Tuesday, August 5, 2014
Deception to Massacre: Alive to Tell the Tale (or Two)
Linda and I threaded our kayaks along rocky cliffs and scenic outcroppings, headed to a favorite deserted island for lunch. It was high tide; strong currents swept across the channel to infamous Deception Pass as I slowed to take photos. The azure day was dreamy-idyllic as I rocked gently on molten waves. I heard them first. A puff of breath every thirty seconds or so. A small, gray fin suddenly protruded in the water twenty yards in front of me. Then another. Harbor porpoises had come to check me out, the first I'd ever seen, as my state of mind continued from earlier that morning. Life couldn't be more perfect, I'd penned in my journal. I'd started back to work on my book the day before. I was ecstatic. Nothing foretold what was about to unfold.
Most of the island beach was still under water but we floated over rocks and managed to land on a narrow swath of sand.
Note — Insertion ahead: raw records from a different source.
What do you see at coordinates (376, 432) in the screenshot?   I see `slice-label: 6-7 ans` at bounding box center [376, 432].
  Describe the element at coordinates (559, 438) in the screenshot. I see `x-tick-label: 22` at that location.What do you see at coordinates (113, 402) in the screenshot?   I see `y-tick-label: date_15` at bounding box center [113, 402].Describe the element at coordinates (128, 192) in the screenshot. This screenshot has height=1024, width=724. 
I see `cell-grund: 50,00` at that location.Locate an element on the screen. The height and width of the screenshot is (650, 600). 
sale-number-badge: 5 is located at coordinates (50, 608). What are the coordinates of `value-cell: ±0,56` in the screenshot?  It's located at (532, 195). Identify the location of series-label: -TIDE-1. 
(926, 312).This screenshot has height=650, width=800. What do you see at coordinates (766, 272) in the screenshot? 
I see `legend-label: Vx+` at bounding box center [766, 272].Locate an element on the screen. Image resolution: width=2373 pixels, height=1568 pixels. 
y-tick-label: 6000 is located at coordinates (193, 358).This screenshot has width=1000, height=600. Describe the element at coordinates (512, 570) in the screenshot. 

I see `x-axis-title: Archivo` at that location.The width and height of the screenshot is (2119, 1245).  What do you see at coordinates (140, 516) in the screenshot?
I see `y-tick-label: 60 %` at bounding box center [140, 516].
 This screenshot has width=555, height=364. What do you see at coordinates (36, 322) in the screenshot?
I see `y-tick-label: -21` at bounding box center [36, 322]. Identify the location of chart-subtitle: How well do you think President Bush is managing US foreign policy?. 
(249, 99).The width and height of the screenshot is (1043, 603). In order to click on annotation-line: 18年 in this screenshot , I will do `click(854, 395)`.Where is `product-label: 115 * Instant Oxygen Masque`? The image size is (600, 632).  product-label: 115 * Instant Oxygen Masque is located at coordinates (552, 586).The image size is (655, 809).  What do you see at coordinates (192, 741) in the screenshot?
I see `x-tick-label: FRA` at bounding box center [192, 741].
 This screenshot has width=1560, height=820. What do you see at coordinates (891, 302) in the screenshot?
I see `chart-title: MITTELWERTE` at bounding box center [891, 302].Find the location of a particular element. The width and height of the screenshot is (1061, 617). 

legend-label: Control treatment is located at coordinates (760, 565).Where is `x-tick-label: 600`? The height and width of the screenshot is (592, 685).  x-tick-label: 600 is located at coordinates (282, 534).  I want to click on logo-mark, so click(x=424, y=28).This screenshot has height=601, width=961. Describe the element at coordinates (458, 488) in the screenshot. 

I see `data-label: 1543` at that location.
We secured the boats and looked around for higher, sunny spots to perch for lunch. Binocs and camera attached firmly to my torso, I studied a large boulder for footholds and handholds and ascertained that it would be an easy, fun climb. I was halfway up the steep, slick rock, reached out my left hand and it failed me. I went down on my right (write) elbow so hard that an electric jolt passed through my entire arm. I laid still for several minutes giving the body every chance to recover. Checked my camera. One, two, three...I sat up into extreme rib pain and an arm I couldn't straighten. Not good. I told Linda I needed to get back, not giving words to what I feared the most. My right paddle barely touched the water as I steered through exposed rocks. Oystercatchers flew low overhead as we reached deeper water. Linda chatted away, sometimes out of earshot. I hung on every imaginary word as my body filled with adrenaline and blocked the pain.
Urgent care, nurses, and x-ray technicians followed. The Dr. was in disbelief as he held up the pictures of my right rib and elbow. "You kayaked back with these two breaks?" Yes, gingerly... from the island, across the channel of passing boats and their high wakes and into Bowman Bay, where I bee-lined for the park ranger and asked for help to lift the kayaks onto the car. He asked where I fell, that far-off island I pointed. "Deception Island," he said. Of course, I thought as I rolled my eyes. Deception's currents had me paddling in place a week earlier. I had delayed this trip a day to assure my body was rested. In between my dates with Deception I'd been tossed across a sailboat that had run against rocks in Massacre Bay off Orcas Island. Serious left arm, left rib pain and glad to be alive. I could have launched airborne into the sea. Quite the week. No wonder I'd started to write again.
I've never broken a bone. Now I have two. I sit on the bed in tears, cradling my heavily-casted elbow. "I'm so sorry," I say."What did I do to you?" It's taken two days for the adrenaline to drain from my bloodstream and feel some calm. My mind won't shut up as I backtrack-search for signs and omens. I pick up Tolle's Power of Now to buoy my determination to stay in the present. Meanwhile I can't get my hair into a ponytail and I'm trying miserably to brush my teeth left handed.
I cancelled an appointment this morning that would have taken me across the Deception Pass bridge that spans Fidalgo and Whidbey Islands. Even if I could drive, I'm not ready for that neighborhood. Deception and I, we'll get our meeting of the spirits. Some straight talk and deep listening. As for now I can't put this into words except to say, thanks for the porpoise.
Thank you Carole, Hope, Linda, Lynne, Cap, Jeffrey and Joe...my solid ground those first few hours.